President Bashar al-Assad has vowed to retake all of Syria, in an interview published hours after a deal was secured for a pause in hostilities in his war-ravaged country.
Speaking to Agence France-Presse in Damascus on Thursday, Assad said his armed forces would try to retake all of Syria “without any hesitation”, but that the involvement of regional players “means that the solution will take a long time and will incur a heavy price”.
He also rejected allegations that his regime had committed war crimes, and said his troops would carry on fighting terrorism while peace talks took place.

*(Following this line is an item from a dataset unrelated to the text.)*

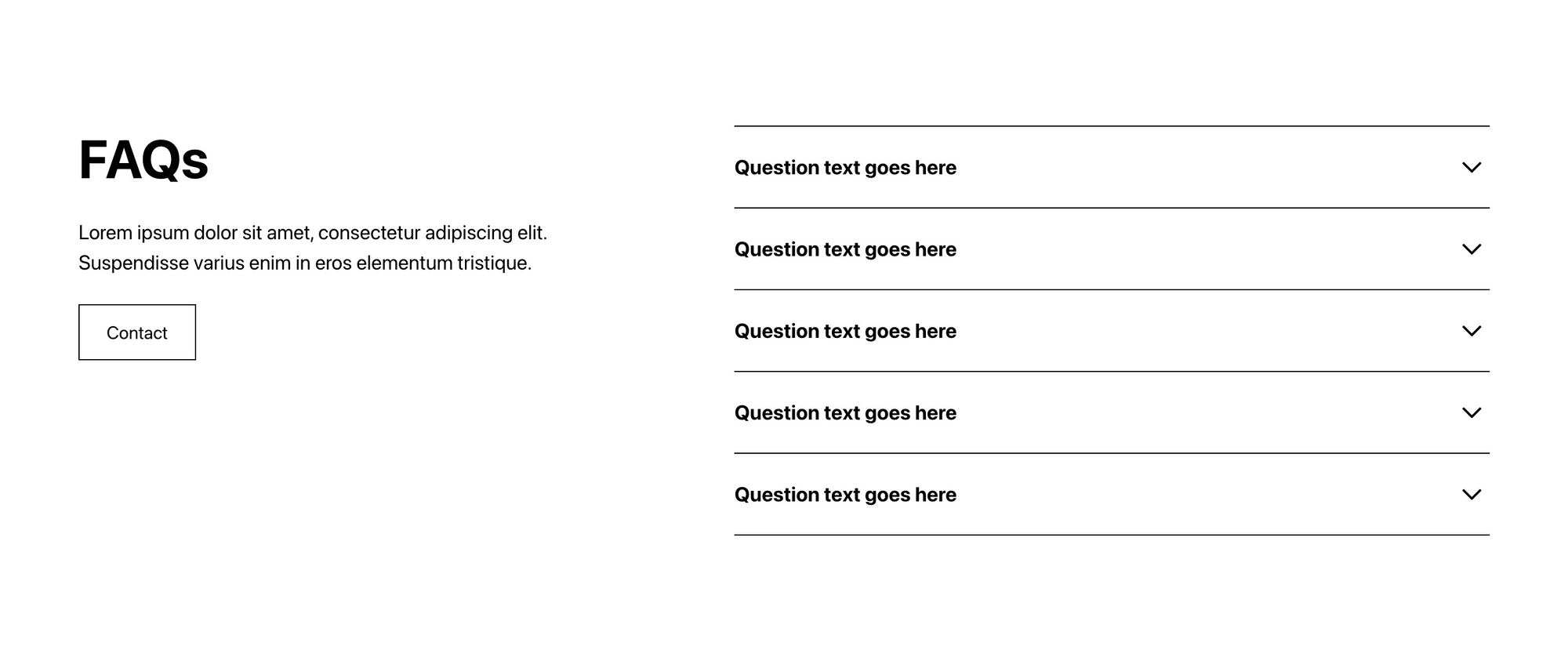Expand the last FAQ using its chevron
The height and width of the screenshot is (661, 1568).
pyautogui.click(x=1471, y=495)
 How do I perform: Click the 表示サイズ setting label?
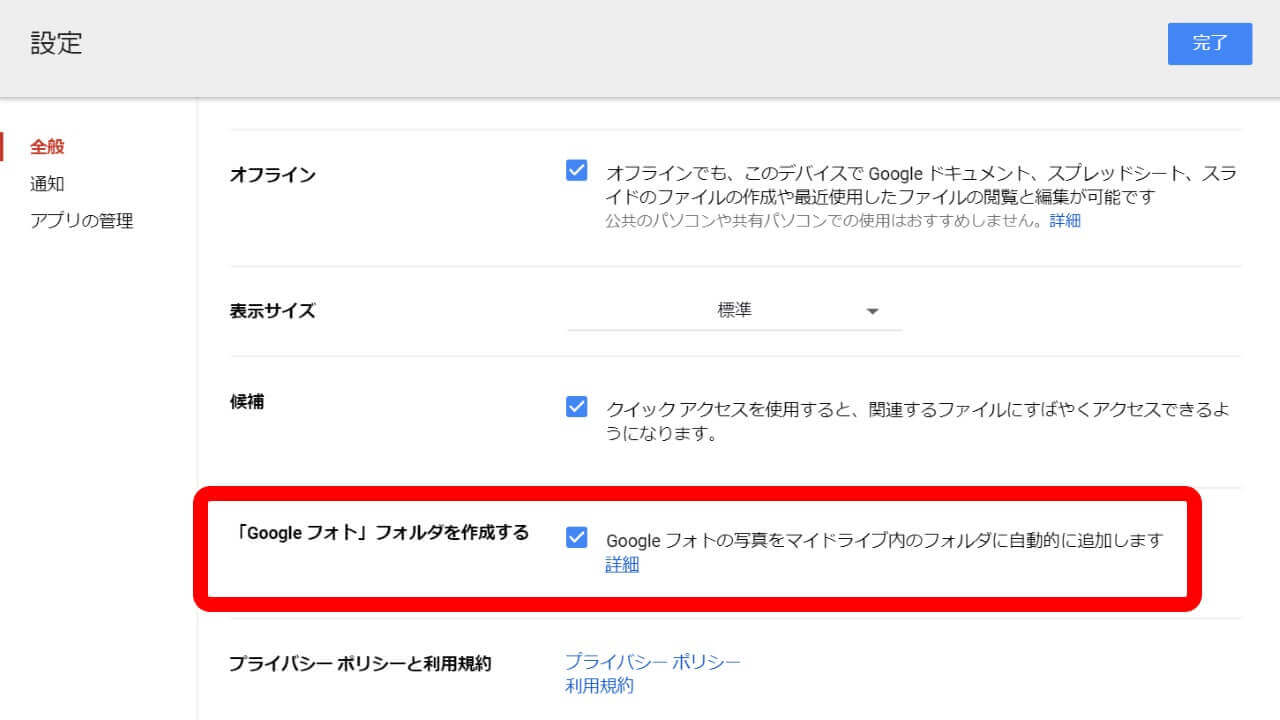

Members of Syria’s moderate, western-backed opposition earlier reacted with guarded optimism to a deal agreed in Munich to pause hostilities, but said they did not trust Russia to keep its end of the bargain and halt an intense aerial campaign responsible for the most significant advances by forces loyal to Assad since the start of the civil war.
The advance has so far displaced 51,000 civilians and placed 300,000 more at risk of being placed under siege in Aleppo, according to UN officials, who described the humanitarian situation there as “grotesque”. Late on Thursday the US, Russia and other powers said a cessation of hostilities was to come into force in Syria within a week and humanitarian aid was to be delivered to besieged areas across the country in the next few days.
Rebels questioned the real impact of the deal on the ground, since it excludes the al-Nusra Front, al-Qaida’s affiliate in Syria, which operates in large swaths of the country’s territory.
Issam al-Reis, a spokesman for the Southern Front, a western-backed opposition alliance fighting close to the Jordanian border, said: “We greet this announcement with tentative optimism.”
“However, we are sceptical that Russia will hold to these commitments when its current policy is to indiscriminately bomb all parties in Syria into the dust, in particular civilians and moderate opposition, and with complete impunity, while saying they are bombing terrorists.
“We are waiting for real action, we have now lost faith in words without real action.” Syria’s main opposition group welcomed the plan, its spokesman, Salim al-Muslat, told reporters. However, he warned that the agreement must show effects before his group would join political talks with government representatives in Switzerland.
“If we see action and implementation, we will see you very soon in Geneva,” he said.
The Southern Front says Russia has conducted about 50 airstrikes a day on its positions since the end of November, a pace unparalleled since the start of the war, and Moscow’s intervention last autumn – advertised as a campaign against Islamic State – has mostly targeted the mainstream opposition.